The military institution "was and is still suffering from an administration that used to employ people, in the former regime, based on partisan affiliation. It was dominated by one party and engaged for political purposes away from its functional role, by being a guardian of the homeland and a protector of its borders," according to strategic expert Dr. Ahmed al-Sharifi.

"We currently operate in a democratic system, so we had anticipated the military institution would become independent. However, this goal has not been met, as quotas still apply to security and military institutions, which is a political taming of institutions that stand for protection for the internal and external front."

He continued, "The military institution needs to enhance technical effort and improve combat skills by expanding training and development institutions for fighters.
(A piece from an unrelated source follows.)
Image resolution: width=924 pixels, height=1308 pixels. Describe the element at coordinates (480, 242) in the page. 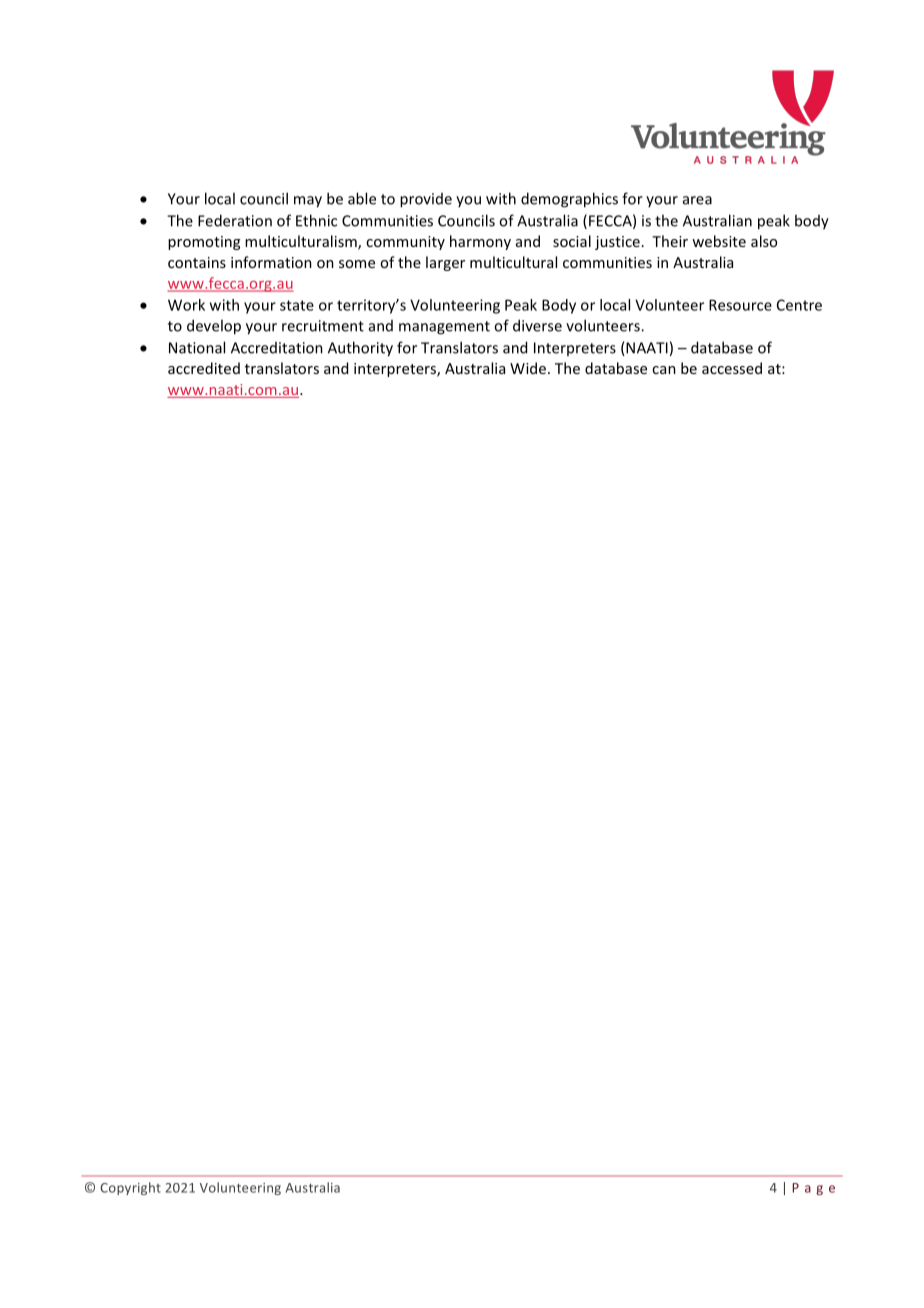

It also needs to improve the command and control system away from partisan quotas, secure a strategy to advance its reality, whether at the level of combat skills or the level of armament capabilities, commensurate with the challenges of the stage."

In addition, al-Sharifi emphasized the importance of "keeping the military institution away from political visions and orientations regarding cooperation with the Global Coalition and the U.S., as the country continues to require international assistance due to a conflict that has been described as a cross-border threat and requires high combat skills that national capabilities lack."

"Moreover, logistical support in the issue of satellites and electronic warfare, can only be achieved through international alliances and cooperation with major countries," he continued, stressing that "the military institution should be ruled by professionals and specialists from its members who believe in military honor and belonging to the homeland away from sub-identities."